Hier, un sondage de Léger Marketing indiquait que, pour la première fois depuis plus de deux ans, le Parti québécois vient de devancer les libéraux dans les intentions de vote. La marge est mince - quatre points, à peine plus que la marge d'erreur, et Jean Charest conserve une crédibilité personnelle légèrement supérieure à celle de Pauline Marois, mais le renversement est de taille.

Pire, le PLQ est en chute libre chez les francophones: avec un maigre 29% d'appuis, il traîne loin derrière le PQ, qui domine avec 47% des voix. Et le taux d'insatisfaction a grimpé en flèche depuis juin, atteignant 60%.

 

Bref, compte tenu de son regain de popularité chez les francophones, qui détiennent la clé de l'immense majorité des circonscriptions, le PQ aurait des chances de former un gouvernement majoritaire si des élections avaient lieu aujourd'hui.

Comment expliquer cet étonnant revirement? Pour l'analyste de Léger, il ne peut s'agir que du refus du gouvernement Charest de tenir une enquête publique sur l'industrie de la construction - une chose que souhaite, selon d'autres sondages, l'immense majorité des gens ébranlés par les dernières rumeurs de scandale. C'est certainement une explication valable, mais pas la seule.

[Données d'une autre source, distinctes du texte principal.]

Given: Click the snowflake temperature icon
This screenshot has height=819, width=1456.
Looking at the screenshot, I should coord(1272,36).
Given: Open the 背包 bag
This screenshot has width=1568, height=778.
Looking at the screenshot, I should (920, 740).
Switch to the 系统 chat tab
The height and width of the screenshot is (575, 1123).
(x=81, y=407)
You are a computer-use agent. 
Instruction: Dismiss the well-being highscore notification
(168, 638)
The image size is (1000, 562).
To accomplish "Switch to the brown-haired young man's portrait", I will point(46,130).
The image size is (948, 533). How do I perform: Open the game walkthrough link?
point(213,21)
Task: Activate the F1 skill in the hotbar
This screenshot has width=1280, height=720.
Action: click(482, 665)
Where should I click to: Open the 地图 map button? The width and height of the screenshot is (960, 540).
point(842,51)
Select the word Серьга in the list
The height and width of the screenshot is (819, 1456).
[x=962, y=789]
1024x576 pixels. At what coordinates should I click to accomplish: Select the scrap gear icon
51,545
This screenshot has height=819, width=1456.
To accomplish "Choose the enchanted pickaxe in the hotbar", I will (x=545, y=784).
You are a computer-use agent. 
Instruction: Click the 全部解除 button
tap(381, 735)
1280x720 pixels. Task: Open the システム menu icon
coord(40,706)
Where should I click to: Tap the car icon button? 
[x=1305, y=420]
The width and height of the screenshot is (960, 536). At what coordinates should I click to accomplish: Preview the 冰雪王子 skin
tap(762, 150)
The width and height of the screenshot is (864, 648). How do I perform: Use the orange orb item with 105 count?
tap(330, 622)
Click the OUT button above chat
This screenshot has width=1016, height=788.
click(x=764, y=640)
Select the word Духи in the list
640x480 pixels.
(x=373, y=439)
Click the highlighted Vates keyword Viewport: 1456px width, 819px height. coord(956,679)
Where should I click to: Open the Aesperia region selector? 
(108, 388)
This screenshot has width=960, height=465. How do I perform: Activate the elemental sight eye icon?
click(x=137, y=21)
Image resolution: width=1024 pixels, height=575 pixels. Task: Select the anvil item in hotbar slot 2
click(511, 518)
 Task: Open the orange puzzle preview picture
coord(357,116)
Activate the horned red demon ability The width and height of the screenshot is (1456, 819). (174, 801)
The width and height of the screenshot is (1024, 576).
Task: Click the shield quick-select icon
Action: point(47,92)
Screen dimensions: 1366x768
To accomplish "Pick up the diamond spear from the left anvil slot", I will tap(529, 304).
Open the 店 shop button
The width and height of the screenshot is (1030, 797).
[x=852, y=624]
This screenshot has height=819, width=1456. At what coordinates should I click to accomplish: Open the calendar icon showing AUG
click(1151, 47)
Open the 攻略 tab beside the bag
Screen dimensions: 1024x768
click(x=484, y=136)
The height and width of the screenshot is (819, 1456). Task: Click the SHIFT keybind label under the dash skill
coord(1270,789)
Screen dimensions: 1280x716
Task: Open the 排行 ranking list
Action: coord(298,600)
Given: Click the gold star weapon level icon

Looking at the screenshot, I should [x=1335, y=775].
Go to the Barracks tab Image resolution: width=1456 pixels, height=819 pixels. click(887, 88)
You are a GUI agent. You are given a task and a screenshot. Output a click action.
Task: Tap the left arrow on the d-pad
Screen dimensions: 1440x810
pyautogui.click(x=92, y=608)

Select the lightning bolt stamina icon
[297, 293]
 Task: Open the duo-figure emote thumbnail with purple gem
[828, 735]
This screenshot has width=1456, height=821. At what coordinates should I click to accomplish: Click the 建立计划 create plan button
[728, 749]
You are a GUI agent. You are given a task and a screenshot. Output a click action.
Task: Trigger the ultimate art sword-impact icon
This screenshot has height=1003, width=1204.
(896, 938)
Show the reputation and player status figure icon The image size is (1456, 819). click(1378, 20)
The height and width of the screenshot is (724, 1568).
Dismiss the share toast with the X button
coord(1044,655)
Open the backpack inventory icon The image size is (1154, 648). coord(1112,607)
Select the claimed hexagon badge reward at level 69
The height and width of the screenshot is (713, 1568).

L'économie ne va pas si mal, et l'on ne voit pas d'emblée ce qui aurait pu propulser le PQ de l'avant. Ce ne sont certainement pas les tergiversations de Pauline Marois, dont la pensée paraît de plus en plus floue et le leadership de plus en plus incertain, qui ont aidé le PQ. Ce n'est pas non plus l'idée d'étendre la loi 101 aux cégeps qui peut avoir eu un impact dans l'opinion. Au contraire, l'interdiction de fréquenter un cégep anglais déplairait à nombre de francophones.

Faut-il plutôt voir dans le revirement de l'opinion publique le résultat de la croisade péquiste sur les questions identitaires? Les Québécois francophones reprocheraient-ils au gouvernement son inaction concernant la supposée anglicisation de Montréal et le malaise suscité par la présence de minorités religieuses très visibles? C'est fort possible.

Les nationalistes militants ont tellement agité ces épouvantails, ces derniers mois, qu'il faut bien qu'il en reste quelque chose. La carte identitaire avait réussi à Mario Dumont en 2007, la recette est encore bonne aujourd'hui (ce qui ne veut pas dire qu'elle soit louable).

Le fait que la chute de popularité du gouvernement se soit produite surtout chez les francophones vient d'ailleurs fortement soutenir cette hypothèse. Car sur la question de l'enquête sur la construction, les anglophones et les allophones sont sans doute sur la même longueur d'onde que les francophones.

Quoi qu'il en soit, les motivations des électeurs sont complexes, et rares sont ceux qui n'ont qu'une seule raison d'en vouloir à un gouvernement. La grogne peut tenir au malaise devant l'immigration et à la peur de voir le français décliner (deux thèmes que les péquistes, de même que nombre de commentateurs populaires, exploitent sans relâche) tout aussi bien qu'au refus du gouvernement de tenir une enquête sur la construction - une résistance qu'on interprète, à tort ou à raison, comme une tentative de protéger les gros souscripteurs de la caisse libérale.

Bref, il y a de la colère dans l'air, une colère qui se cristallise autour de deux images qui reviennent dans toutes les conversations: une enveloppe brune et un foulard islamique...

Face à cela, les bons coups de M. Charest - comme son intention de diminuer les GES et l'instauration de la mobilité professionnelle entre la France et le Québec - sont des réalisations trop abstraites, en tout cas trop éloignées des obsessions et des soucis quotidiens de la majorité, pour faire contrepoids.